Count the lines in the items below that contain the string "column", and reply with only that number.

(A block of data)

((

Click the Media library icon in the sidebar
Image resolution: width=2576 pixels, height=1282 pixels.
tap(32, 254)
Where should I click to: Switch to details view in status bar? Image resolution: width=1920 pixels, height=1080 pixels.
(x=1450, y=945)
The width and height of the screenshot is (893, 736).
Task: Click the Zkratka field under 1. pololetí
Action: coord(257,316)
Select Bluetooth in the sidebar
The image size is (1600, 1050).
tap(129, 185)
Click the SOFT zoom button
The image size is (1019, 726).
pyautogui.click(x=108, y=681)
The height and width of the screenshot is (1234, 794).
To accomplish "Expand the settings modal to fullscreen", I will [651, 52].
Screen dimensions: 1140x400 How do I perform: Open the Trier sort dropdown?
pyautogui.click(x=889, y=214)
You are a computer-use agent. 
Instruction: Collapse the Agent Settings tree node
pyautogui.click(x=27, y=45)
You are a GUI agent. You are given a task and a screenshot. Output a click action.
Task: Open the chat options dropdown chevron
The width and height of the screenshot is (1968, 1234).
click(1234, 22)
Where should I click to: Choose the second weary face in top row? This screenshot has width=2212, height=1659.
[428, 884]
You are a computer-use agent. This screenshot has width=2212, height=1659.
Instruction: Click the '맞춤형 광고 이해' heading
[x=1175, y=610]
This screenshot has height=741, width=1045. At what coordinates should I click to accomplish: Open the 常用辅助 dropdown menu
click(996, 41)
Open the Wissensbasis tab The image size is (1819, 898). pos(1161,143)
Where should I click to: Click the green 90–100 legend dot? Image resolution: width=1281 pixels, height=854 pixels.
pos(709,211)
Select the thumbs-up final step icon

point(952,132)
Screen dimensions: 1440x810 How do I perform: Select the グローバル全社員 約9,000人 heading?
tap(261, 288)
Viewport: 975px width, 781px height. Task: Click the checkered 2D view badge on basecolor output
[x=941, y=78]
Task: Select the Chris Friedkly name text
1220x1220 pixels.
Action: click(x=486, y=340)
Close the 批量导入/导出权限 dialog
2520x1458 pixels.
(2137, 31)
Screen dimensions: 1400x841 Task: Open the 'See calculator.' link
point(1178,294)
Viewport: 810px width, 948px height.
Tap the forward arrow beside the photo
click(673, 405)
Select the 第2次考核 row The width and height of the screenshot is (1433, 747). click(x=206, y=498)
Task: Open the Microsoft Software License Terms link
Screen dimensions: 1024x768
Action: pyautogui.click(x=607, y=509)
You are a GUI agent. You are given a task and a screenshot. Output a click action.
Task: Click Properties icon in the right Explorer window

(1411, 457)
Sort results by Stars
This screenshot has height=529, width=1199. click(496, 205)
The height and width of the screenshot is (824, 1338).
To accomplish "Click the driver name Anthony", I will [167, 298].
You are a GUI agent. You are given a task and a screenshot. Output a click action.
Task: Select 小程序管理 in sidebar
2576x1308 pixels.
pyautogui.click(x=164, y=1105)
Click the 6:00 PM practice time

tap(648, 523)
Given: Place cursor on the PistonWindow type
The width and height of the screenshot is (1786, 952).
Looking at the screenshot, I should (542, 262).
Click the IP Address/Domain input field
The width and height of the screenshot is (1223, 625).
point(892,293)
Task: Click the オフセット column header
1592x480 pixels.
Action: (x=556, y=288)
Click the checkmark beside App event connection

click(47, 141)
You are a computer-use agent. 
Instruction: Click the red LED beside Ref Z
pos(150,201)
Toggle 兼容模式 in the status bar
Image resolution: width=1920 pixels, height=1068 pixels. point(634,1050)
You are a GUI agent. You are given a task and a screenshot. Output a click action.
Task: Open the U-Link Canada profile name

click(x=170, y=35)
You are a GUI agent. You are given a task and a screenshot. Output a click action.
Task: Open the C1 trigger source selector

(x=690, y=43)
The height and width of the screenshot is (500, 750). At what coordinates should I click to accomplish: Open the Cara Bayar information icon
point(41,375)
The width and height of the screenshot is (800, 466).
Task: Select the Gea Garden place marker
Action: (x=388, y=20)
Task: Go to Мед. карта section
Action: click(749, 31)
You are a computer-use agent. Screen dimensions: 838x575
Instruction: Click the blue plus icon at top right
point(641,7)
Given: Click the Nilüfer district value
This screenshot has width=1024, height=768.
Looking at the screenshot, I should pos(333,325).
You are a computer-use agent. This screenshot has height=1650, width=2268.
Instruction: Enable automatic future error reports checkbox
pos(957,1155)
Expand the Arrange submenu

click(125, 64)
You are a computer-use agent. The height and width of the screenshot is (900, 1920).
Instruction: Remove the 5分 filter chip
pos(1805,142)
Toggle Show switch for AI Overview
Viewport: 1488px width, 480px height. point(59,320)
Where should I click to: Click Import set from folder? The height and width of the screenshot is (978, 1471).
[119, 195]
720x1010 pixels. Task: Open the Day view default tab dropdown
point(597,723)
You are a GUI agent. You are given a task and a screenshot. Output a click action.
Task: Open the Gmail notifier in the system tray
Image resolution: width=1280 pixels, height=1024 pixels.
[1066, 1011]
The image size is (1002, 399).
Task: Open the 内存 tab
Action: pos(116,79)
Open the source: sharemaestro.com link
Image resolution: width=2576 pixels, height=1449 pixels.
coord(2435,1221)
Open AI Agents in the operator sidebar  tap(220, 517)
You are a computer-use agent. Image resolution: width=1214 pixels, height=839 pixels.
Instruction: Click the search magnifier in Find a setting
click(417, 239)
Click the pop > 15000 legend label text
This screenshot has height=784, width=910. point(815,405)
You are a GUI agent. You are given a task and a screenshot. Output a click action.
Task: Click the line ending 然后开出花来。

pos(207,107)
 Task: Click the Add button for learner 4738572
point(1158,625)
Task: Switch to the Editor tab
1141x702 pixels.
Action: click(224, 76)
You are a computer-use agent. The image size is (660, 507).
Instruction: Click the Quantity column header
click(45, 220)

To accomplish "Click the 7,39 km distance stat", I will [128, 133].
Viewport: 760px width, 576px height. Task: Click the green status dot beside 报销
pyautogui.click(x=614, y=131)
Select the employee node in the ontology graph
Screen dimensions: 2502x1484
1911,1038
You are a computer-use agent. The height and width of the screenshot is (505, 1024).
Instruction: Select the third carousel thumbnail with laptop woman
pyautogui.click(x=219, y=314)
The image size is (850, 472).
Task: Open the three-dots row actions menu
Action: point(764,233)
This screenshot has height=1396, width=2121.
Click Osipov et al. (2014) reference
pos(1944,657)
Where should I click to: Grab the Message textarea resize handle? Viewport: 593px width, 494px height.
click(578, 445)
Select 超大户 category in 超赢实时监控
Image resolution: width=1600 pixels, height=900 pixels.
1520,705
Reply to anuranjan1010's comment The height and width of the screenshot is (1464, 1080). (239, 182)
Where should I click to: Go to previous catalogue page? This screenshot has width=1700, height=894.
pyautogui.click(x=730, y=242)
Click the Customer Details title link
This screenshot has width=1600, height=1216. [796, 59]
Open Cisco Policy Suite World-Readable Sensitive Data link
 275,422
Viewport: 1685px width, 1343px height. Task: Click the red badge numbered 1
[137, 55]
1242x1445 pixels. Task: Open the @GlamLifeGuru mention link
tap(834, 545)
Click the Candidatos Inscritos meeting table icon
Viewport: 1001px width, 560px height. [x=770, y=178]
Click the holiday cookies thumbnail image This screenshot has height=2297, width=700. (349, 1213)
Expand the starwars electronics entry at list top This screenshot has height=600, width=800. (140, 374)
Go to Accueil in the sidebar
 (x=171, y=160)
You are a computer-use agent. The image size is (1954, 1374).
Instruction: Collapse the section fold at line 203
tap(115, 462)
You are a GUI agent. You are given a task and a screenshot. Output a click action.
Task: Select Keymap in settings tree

))

» **THE OUTPUT**: 2